:: INSTRUCTIONS TO FOLLOW ::
Could you continue the article below about Stanford's feasibility study of an AI platform for blood cancer treatment, starting after its last sentence?

:: SELECTED EXCERPT ::
Stanford Studies Feasibility of AI Platform for Blood Cancer Precision Treatments

Stanford Studies Feasibility of AI Platform for Blood Cancer Precision Treatments

Stanford Medical Center has announced the results of a study on the feasibility of providing patients with Myelodysplastic Syndromes (MDS) with personalized treatment plans based on blood cancer samples. The study, supported by AI platform developer Notable, comprised 20 patients with MDS who provided blood samples with a goal of developing individualized treatment regimens with 30 days.

The report findings showed that all 20 patients were delivered a personalized treatment plan bases on the testing with results. Interim clinical data demonstrated both positive and negative predictive value averaged 84 percent.

“Ex vivo drug sensitivity technology must have a rapid turnaround time, accuracy and efficacy in order to be useful in the clinic,” said Peter Greenberg, M.D., professor of Medicine (Hematology) and director, Stanford MDS Center at Stanford University Cancer Center. “Notable Lab’s ex vivo drug sensitivity assay screened marrow samples we sent them from patients in our recent biologically focused feasibility trial against a collection of investigational and FDA-approved compounds. These patients had higher risk myelodysplastic syndromes (MDS) and were refractory to standard therapy. Potentially actionable therapeutic results were returned to us for the patients enrolled in our trial within a clinically actionable time frame.”

The study provides a feasibility framework of this kind of timely reporting and improves the timelines of providing more targeted, effective treatments to cancer patients, which can have a significant impact on outcomes.

:: DATA TO EXAMINE ::
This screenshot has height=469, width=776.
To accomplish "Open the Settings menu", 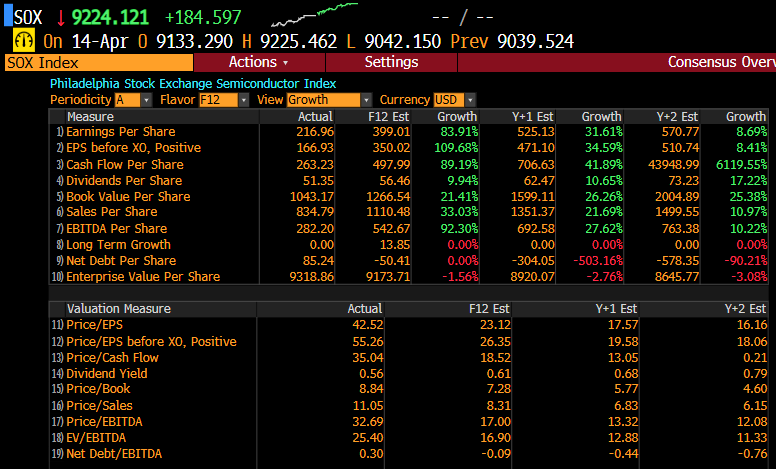I will click(x=391, y=62).
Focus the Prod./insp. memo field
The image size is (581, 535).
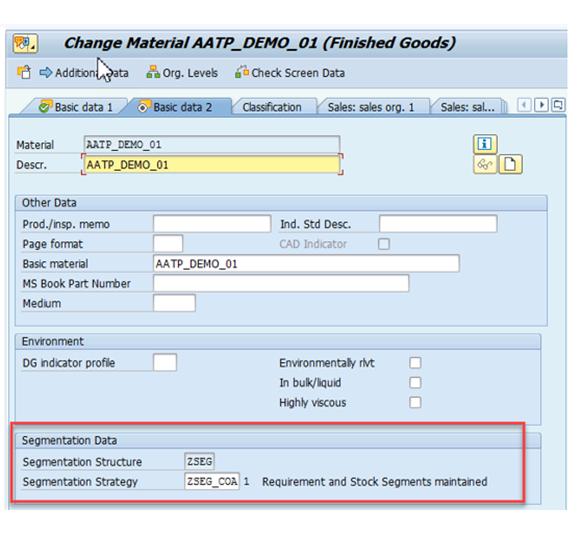212,224
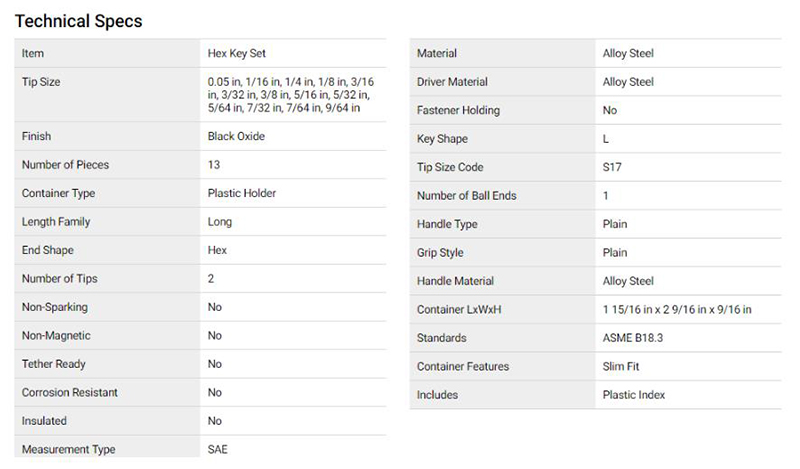Select the Plastic Index includes value
This screenshot has width=800, height=469.
click(x=635, y=395)
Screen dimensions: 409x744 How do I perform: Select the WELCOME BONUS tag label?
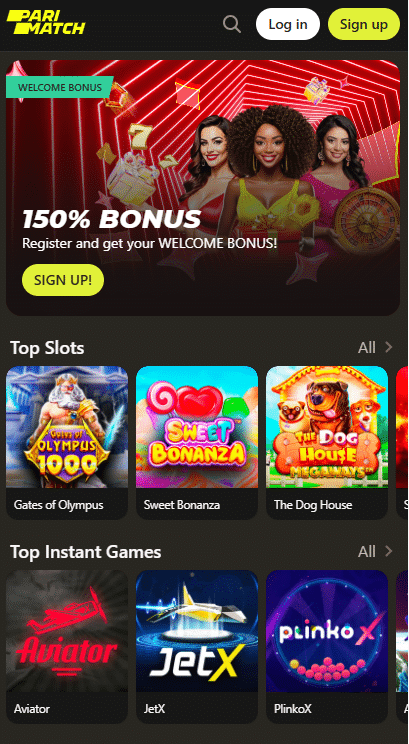[60, 87]
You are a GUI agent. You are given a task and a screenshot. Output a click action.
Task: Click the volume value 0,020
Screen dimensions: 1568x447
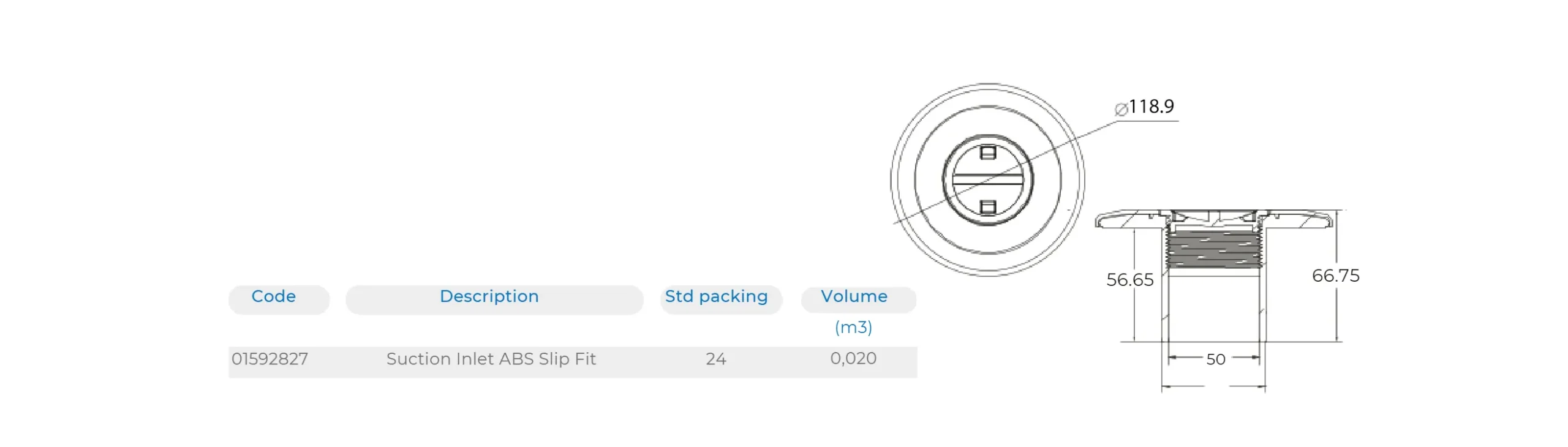(853, 358)
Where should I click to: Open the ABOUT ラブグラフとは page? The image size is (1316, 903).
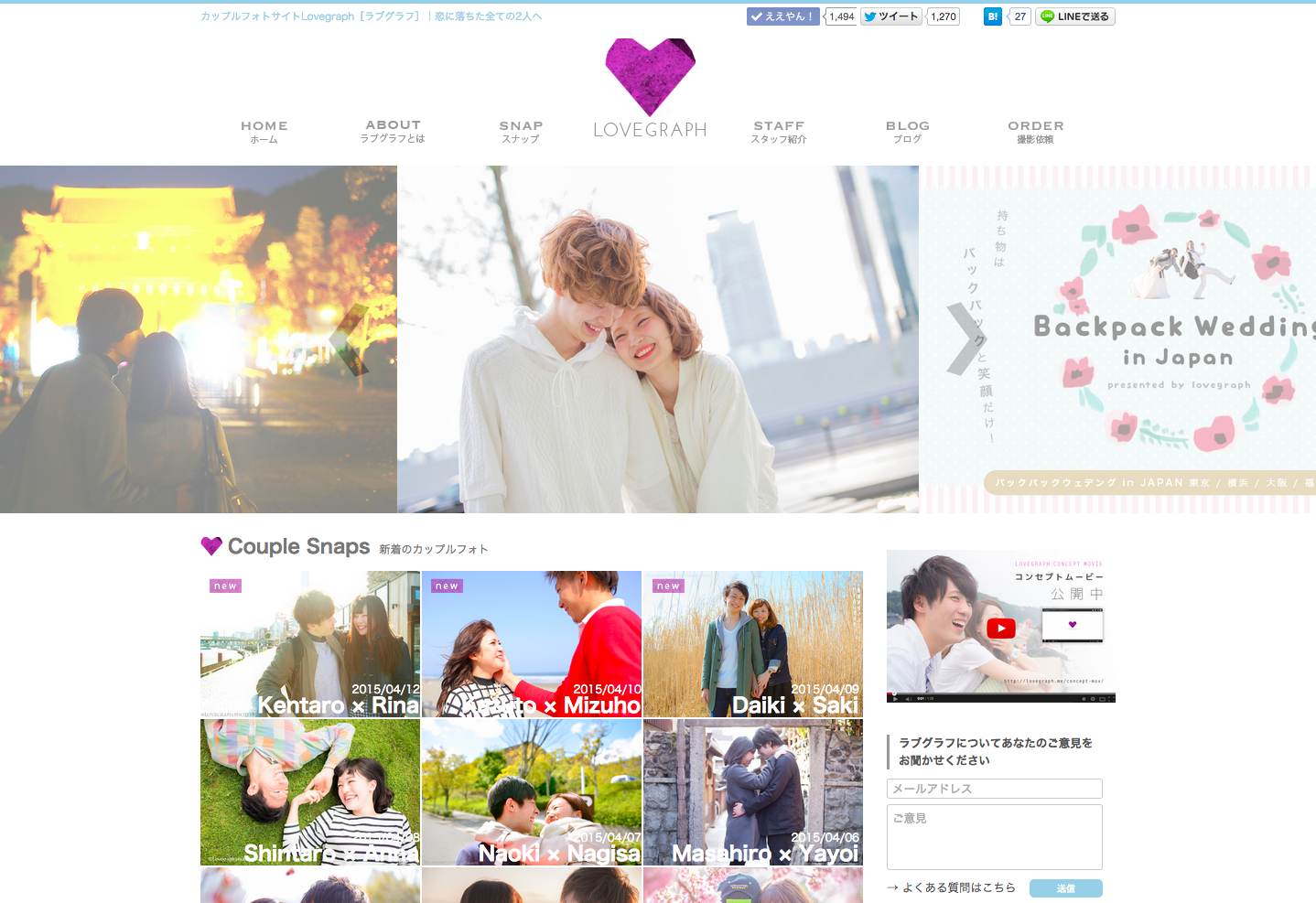pyautogui.click(x=393, y=132)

:: ANSWER AREA ::
“These data suggest the potential utility of this methodology to aid in decision-making for novel therapeutic drug selection in MDS patients with HMA-refractory disease,” Greenberg concluded.

Steps involved in the study:

  • Stanford Medical Center sent the blood samples to Notable and testing partner Tempus;
  • Notable analyzed hundreds of requested drugs and drug combos against each sample; Tempus did the DNA sequencing;
  • The Stanford MDS tumor board combined data for each patient into a report; and
  • The report and personalized treatment recommendation was then shared with physician for each patient.

“This partnership represents the future of precision medicine because it combines the strength of molecular sequencing with next-generation functional drug sensitivity tests,” said Matt Silva, Notable founder. “It’s the type of trial I wish had existed for my dad because these approaches produce immediately actionable treatment options for physicians and their patients.”

Stanford Medical Center, Notable and Tempus are working to prepare a detailed paper on the study’s approach and results, for publication later this year. Further data regarding the trial and methodology used will be presented at the upcoming European Hematology Association (EHA) annual meeting in June.